» Exercise prompt
Below is a block of records; repeat each one exactly.

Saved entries
━━━━

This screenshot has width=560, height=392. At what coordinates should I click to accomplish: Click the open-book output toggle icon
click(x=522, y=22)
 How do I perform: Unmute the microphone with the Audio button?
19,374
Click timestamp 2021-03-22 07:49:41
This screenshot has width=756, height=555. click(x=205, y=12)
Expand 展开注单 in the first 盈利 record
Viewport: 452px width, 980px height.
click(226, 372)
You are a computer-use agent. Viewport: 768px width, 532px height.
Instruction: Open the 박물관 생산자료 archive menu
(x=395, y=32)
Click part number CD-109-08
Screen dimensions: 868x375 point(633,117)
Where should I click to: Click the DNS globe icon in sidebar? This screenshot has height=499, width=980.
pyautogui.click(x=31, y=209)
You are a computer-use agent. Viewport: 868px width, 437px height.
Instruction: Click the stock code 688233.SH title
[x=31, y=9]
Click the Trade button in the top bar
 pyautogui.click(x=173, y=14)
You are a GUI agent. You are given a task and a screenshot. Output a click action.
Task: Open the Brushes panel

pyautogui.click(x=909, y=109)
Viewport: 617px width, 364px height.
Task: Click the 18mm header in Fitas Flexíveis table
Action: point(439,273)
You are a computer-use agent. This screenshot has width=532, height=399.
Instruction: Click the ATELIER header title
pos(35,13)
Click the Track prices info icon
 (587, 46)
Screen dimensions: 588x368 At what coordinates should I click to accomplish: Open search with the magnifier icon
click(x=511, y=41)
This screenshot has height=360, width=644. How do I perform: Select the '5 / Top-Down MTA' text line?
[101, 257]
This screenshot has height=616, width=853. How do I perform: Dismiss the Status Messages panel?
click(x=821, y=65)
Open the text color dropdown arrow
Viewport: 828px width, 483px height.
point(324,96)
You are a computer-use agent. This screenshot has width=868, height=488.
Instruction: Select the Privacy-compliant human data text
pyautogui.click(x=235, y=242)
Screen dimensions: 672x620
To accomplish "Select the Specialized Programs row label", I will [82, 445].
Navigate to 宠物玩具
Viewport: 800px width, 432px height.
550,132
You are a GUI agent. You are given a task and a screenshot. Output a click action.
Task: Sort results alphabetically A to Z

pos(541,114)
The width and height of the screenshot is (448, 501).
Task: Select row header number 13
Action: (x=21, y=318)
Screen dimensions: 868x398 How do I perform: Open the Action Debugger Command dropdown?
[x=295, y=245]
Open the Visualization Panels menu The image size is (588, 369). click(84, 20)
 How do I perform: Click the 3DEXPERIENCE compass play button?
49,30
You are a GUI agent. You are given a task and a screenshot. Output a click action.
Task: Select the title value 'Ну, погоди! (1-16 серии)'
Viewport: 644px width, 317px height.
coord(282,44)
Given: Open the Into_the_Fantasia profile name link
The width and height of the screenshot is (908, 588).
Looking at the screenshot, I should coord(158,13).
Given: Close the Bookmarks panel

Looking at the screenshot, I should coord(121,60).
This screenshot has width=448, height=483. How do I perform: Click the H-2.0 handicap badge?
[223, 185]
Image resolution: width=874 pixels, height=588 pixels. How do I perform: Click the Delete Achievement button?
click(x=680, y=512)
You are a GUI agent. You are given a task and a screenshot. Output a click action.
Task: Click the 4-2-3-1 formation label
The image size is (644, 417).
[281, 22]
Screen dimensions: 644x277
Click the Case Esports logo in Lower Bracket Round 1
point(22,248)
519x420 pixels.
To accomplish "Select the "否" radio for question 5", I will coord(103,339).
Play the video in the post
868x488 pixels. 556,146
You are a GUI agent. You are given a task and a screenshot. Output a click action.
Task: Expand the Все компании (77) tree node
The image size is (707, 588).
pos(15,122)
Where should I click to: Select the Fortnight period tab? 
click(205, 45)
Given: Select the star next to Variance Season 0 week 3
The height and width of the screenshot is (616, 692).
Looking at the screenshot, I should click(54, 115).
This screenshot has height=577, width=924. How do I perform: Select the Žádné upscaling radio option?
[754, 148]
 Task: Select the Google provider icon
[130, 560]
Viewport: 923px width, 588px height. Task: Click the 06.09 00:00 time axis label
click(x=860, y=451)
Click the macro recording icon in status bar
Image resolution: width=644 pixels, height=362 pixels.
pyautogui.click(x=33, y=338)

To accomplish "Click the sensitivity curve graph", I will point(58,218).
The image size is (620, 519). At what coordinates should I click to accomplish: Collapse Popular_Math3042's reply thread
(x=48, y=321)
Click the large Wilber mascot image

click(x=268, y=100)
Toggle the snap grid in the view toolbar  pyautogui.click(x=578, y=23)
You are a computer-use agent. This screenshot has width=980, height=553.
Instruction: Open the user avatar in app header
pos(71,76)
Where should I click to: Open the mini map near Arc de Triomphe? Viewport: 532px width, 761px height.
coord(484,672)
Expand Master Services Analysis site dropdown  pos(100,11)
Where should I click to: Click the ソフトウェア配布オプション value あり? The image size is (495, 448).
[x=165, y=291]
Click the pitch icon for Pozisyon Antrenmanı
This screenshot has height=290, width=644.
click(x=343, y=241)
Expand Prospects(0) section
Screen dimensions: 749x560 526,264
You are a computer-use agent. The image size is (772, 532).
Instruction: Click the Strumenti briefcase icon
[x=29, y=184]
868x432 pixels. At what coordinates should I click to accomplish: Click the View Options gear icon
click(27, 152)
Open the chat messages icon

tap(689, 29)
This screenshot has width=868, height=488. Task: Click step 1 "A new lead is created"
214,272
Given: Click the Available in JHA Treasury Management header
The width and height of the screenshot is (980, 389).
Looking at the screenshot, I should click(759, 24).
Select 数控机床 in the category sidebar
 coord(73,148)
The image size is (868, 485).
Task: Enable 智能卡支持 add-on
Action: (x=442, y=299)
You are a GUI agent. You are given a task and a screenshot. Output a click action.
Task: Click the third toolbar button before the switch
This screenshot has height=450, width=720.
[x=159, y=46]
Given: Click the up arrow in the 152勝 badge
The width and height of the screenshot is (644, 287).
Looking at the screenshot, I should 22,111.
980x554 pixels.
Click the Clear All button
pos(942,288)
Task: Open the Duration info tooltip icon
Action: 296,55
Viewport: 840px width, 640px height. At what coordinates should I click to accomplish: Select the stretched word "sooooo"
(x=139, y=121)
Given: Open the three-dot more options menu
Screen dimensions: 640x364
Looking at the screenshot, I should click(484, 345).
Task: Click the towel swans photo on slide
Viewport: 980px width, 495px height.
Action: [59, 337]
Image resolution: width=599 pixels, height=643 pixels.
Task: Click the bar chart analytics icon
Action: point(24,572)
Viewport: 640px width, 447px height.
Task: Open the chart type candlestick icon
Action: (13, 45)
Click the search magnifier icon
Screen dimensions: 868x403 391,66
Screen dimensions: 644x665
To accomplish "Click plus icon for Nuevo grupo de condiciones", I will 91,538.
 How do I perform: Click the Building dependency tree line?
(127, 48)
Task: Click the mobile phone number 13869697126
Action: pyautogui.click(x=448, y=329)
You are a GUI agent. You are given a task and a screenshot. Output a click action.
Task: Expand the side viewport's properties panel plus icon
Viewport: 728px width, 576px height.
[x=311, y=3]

━━━━

» Final answer
This screenshot has width=560, height=392. At what coordinates should I click to accomplish: Click the open-book output toggle icon
click(x=522, y=22)
 How do I perform: Unmute the microphone with the Audio button?
19,374
Click timestamp 2021-03-22 07:49:41
This screenshot has width=756, height=555. click(x=205, y=12)
Expand 展开注单 in the first 盈利 record
Viewport: 452px width, 980px height.
click(226, 372)
You are a computer-use agent. Viewport: 768px width, 532px height.
Instruction: Open the 박물관 생산자료 archive menu
(x=395, y=32)
Click part number CD-109-08
Screen dimensions: 868x375 point(633,117)
Where should I click to: Click the DNS globe icon in sidebar? This screenshot has height=499, width=980.
pyautogui.click(x=31, y=209)
You are a computer-use agent. Viewport: 868px width, 437px height.
Instruction: Click the stock code 688233.SH title
[x=31, y=9]
Click the Trade button in the top bar
 pyautogui.click(x=173, y=14)
You are a GUI agent. You are given a task and a screenshot. Output a click action.
Task: Open the Brushes panel

pyautogui.click(x=909, y=109)
Viewport: 617px width, 364px height.
Task: Click the 18mm header in Fitas Flexíveis table
Action: point(439,273)
You are a computer-use agent. This screenshot has width=532, height=399.
Instruction: Click the ATELIER header title
pos(35,13)
Click the Track prices info icon
 (587, 46)
Screen dimensions: 588x368 At what coordinates should I click to accomplish: Open search with the magnifier icon
click(x=511, y=41)
This screenshot has height=360, width=644. How do I perform: Select the '5 / Top-Down MTA' text line?
[101, 257]
This screenshot has height=616, width=853. How do I perform: Dismiss the Status Messages panel?
click(x=821, y=65)
Open the text color dropdown arrow
Viewport: 828px width, 483px height.
point(324,96)
You are a computer-use agent. This screenshot has width=868, height=488.
Instruction: Select the Privacy-compliant human data text
pyautogui.click(x=235, y=242)
Screen dimensions: 672x620
To accomplish "Select the Specialized Programs row label", I will [82, 445].
Navigate to 宠物玩具
Viewport: 800px width, 432px height.
550,132
You are a GUI agent. You are given a task and a screenshot. Output a click action.
Task: Sort results alphabetically A to Z

pos(541,114)
The width and height of the screenshot is (448, 501).
Task: Select row header number 13
Action: (x=21, y=318)
Screen dimensions: 868x398 How do I perform: Open the Action Debugger Command dropdown?
[x=295, y=245]
Open the Visualization Panels menu The image size is (588, 369). click(84, 20)
 How do I perform: Click the 3DEXPERIENCE compass play button?
49,30
You are a GUI agent. You are given a task and a screenshot. Output a click action.
Task: Select the title value 'Ну, погоди! (1-16 серии)'
Viewport: 644px width, 317px height.
coord(282,44)
Given: Open the Into_the_Fantasia profile name link
The width and height of the screenshot is (908, 588).
Looking at the screenshot, I should coord(158,13).
Given: Close the Bookmarks panel

Looking at the screenshot, I should coord(121,60).
This screenshot has width=448, height=483. How do I perform: Click the H-2.0 handicap badge?
[223, 185]
Image resolution: width=874 pixels, height=588 pixels. How do I perform: Click the Delete Achievement button?
click(x=680, y=512)
You are a GUI agent. You are given a task and a screenshot. Output a click action.
Task: Click the 4-2-3-1 formation label
The image size is (644, 417).
[281, 22]
Screen dimensions: 644x277
Click the Case Esports logo in Lower Bracket Round 1
point(22,248)
519x420 pixels.
To accomplish "Select the "否" radio for question 5", I will coord(103,339).
Play the video in the post
868x488 pixels. 556,146
You are a GUI agent. You are given a task and a screenshot. Output a click action.
Task: Expand the Все компании (77) tree node
The image size is (707, 588).
pos(15,122)
Where should I click to: Select the Fortnight period tab? 
click(205, 45)
Given: Select the star next to Variance Season 0 week 3
The height and width of the screenshot is (616, 692).
Looking at the screenshot, I should click(54, 115).
This screenshot has height=577, width=924. How do I perform: Select the Žádné upscaling radio option?
[754, 148]
 Task: Select the Google provider icon
[130, 560]
Viewport: 923px width, 588px height. Task: Click the 06.09 00:00 time axis label
click(x=860, y=451)
Click the macro recording icon in status bar
Image resolution: width=644 pixels, height=362 pixels.
pyautogui.click(x=33, y=338)

To accomplish "Click the sensitivity curve graph", I will point(58,218).
The image size is (620, 519). At what coordinates should I click to accomplish: Collapse Popular_Math3042's reply thread
(x=48, y=321)
Click the large Wilber mascot image

click(x=268, y=100)
Toggle the snap grid in the view toolbar  pyautogui.click(x=578, y=23)
You are a computer-use agent. This screenshot has width=980, height=553.
Instruction: Open the user avatar in app header
pos(71,76)
Where should I click to: Open the mini map near Arc de Triomphe? Viewport: 532px width, 761px height.
coord(484,672)
Expand Master Services Analysis site dropdown  pos(100,11)
Where should I click to: Click the ソフトウェア配布オプション value あり? The image size is (495, 448).
[x=165, y=291]
Click the pitch icon for Pozisyon Antrenmanı
This screenshot has height=290, width=644.
click(x=343, y=241)
Expand Prospects(0) section
Screen dimensions: 749x560 526,264
You are a computer-use agent. The image size is (772, 532).
Instruction: Click the Strumenti briefcase icon
[x=29, y=184]
868x432 pixels. At what coordinates should I click to accomplish: Click the View Options gear icon
click(27, 152)
Open the chat messages icon

tap(689, 29)
This screenshot has width=868, height=488. Task: Click step 1 "A new lead is created"
214,272
Given: Click the Available in JHA Treasury Management header
The width and height of the screenshot is (980, 389).
Looking at the screenshot, I should click(759, 24).
Select 数控机床 in the category sidebar
 coord(73,148)
The image size is (868, 485).
Task: Enable 智能卡支持 add-on
Action: (x=442, y=299)
You are a GUI agent. You are given a task and a screenshot. Output a click action.
Task: Click the third toolbar button before the switch
This screenshot has height=450, width=720.
[x=159, y=46]
Given: Click the up arrow in the 152勝 badge
The width and height of the screenshot is (644, 287).
Looking at the screenshot, I should 22,111.
980x554 pixels.
Click the Clear All button
pos(942,288)
Task: Open the Duration info tooltip icon
Action: 296,55
Viewport: 840px width, 640px height. At what coordinates should I click to accomplish: Select the stretched word "sooooo"
(x=139, y=121)
Given: Open the three-dot more options menu
Screen dimensions: 640x364
Looking at the screenshot, I should click(484, 345).
Task: Click the towel swans photo on slide
Viewport: 980px width, 495px height.
Action: [59, 337]
Image resolution: width=599 pixels, height=643 pixels.
Task: Click the bar chart analytics icon
Action: point(24,572)
Viewport: 640px width, 447px height.
Task: Open the chart type candlestick icon
Action: (13, 45)
Click the search magnifier icon
Screen dimensions: 868x403 391,66
Screen dimensions: 644x665
To accomplish "Click plus icon for Nuevo grupo de condiciones", I will 91,538.
 How do I perform: Click the Building dependency tree line?
(127, 48)
Task: Click the mobile phone number 13869697126
Action: pyautogui.click(x=448, y=329)
You are a GUI agent. You are given a task and a screenshot. Output a click action.
Task: Expand the side viewport's properties panel plus icon
Viewport: 728px width, 576px height.
[x=311, y=3]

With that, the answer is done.